En effet, lorsque l’islamiste qatarophile Nabil Ennasri avait rendu compte de la conférence de Tareq Oubrou, dans un post datant du 1er décembre 2016 sur sa page Facebook, il avait expliqué le sens de cette visibilité comme suit : « Sur la question de la visibilité de l’islam en France, Tareq Oubrou plaide pour une « visibilité proximale » (ou de proximité), c’est-à-dire une apparence extérieure des musulmans qui soit en phase avec l’environnement culturel du lieu et de l’époque où ils vivent. »[10] Et Nabil Ennasri de rajouter : « Lorsque le prophète Mohamed s’est implanté à Médine, il est rapporté dans la Sunna authentique qu’il s’était mis à se coiffer les cheveux à la manière des juifs qui, à l’époque, constituaient plus du tiers de la population de la ville. La substance même de «la visibilité proximale» en somme. »[11] C’est peut-être pour cette raison que Tareq Oubrou abandonne selon les circonstances son accoutrement d’imam frérosalafiste « métaphysicien » autoproclamé, pour un costume italien trois pièces, les cheveux couverts d’une coiffe juive. Sans ambiguïté, Tareq Oubrou dit dans cette conférence : « Celui qui veut nager ne vient pas en jilbab. Il vient en short pour ne pas dire autre chose. Tu tombes dans la réalité [française], il faut que tu ajustes ta morphologie »[12] !
Dans l’approche de Tareq Oubrou, ladite « visibilité proximale », basée sur « l’ajustement de la morphologie » comme il le recommande dans sa conférence de Stains, le fait passer auprès d’une classe politique et médiatique métropolitaine, dangereusement insensible aux différentes alertes, pour un « modéré », pour un « libéral », alors qu’il ne s’agit, ni plus ni moins, que de l’expression préméditée et sophistiquée de la Taqiya islamiste dans toute sa splendeur. Et ce, pour servir in fine le même projet frérosalafiste à long terme, sans risque d’être flashé par les quelques radars, encore en service minimum, sur cette autoroute de l’autodestruction, en direction de cet ancien-nouveau fascisme, surtout à la vitesse à laquelle marchent les Frères musulmans à l’ombre d’Emmanuel Macron. Pis, cette « visibilité proximale » agit comme une sorte d’assurance tous risques garantissant à terme, et sans bruit, l’enracinement du dogme islamiste dans le terreau français et occidental : condition sine qua non pour la viabilité du projet de Tareq Oubrou et de ses Frères.

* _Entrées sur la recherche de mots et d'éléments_

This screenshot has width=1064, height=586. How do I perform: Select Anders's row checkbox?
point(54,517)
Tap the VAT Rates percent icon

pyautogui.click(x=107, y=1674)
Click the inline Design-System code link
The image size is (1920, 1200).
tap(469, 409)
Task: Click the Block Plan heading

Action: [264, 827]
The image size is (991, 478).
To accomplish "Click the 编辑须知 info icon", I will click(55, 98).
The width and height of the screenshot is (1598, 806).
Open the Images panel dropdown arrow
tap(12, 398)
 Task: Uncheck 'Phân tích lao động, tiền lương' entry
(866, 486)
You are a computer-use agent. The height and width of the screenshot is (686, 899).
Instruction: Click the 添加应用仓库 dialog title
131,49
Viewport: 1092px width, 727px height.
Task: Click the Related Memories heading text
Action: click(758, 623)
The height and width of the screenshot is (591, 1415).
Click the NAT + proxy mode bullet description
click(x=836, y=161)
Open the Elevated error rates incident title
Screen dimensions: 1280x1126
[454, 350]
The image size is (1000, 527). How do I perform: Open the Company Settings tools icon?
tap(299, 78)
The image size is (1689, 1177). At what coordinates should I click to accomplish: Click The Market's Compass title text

* _Objectif 1_
Répondez à ces questions sur le texte sur Tareq Oubrou :
(a) À quelle date Nabil Ennasri a-t-il publié son post sur Facebook ?
(b) Selon la citation de Nabil Ennasri, quelle part de la population de Médine les juifs représentaient-ils à l'époque ?
(c) Dans quelle ville la conférence de Tareq Oubrou a-t-elle eu lieu ?
* _Objectif 2_
Prolongez le texte sur Tareq Oubrou à partir de sa dernière phrase.
Ce matériel n'a aucun lien avec le texte sur Tareq Oubrou.

* _Réponse 1_
(a) Le 1er décembre 2016.
(b) Plus du tiers.
(c) À Stains.

* _Réponse 2_
D’ailleurs, Tareq Oubrou ne dit pas autre chose dans cette conférence lorsqu’il fustige ce qu’il voit comme un désordre par ce propos : « J’ai l’impression qu’on commence par la fin. »[13] Pour se donner du crédit, il n’hésite pas à rappeler que le Prophète a passé « treize ans à la Mecque »[14], avant de se rétablir à Médine, durant laquelle « il n’y a eu qu’un discours sur la foi »[15]. Un propos s’inscrivant dans la droite ligne de l’idéologie de tous les partis islamistes et notamment des épîtres d’Hassan al-Banna qui font de l’enracinement du dogme et de sa compréhension le premier pilier de l’allégeance et de l’action. Tareq Oubrou rajoute : « même à Médine, la plupart du discours [coranique] médinois, c’est encore la foi, préparer l’individu à être à l’aise dans le monde, préparer la rencontre de Dieu. »[16] Pour lui, il ne faut pas faire comme « cet homme nu »[17] qui, au lieu de demander « un slip, puis un pantalon pour cacher sa grande nudité »[18], aurait demandé « je veux un anneau »[19], une bague.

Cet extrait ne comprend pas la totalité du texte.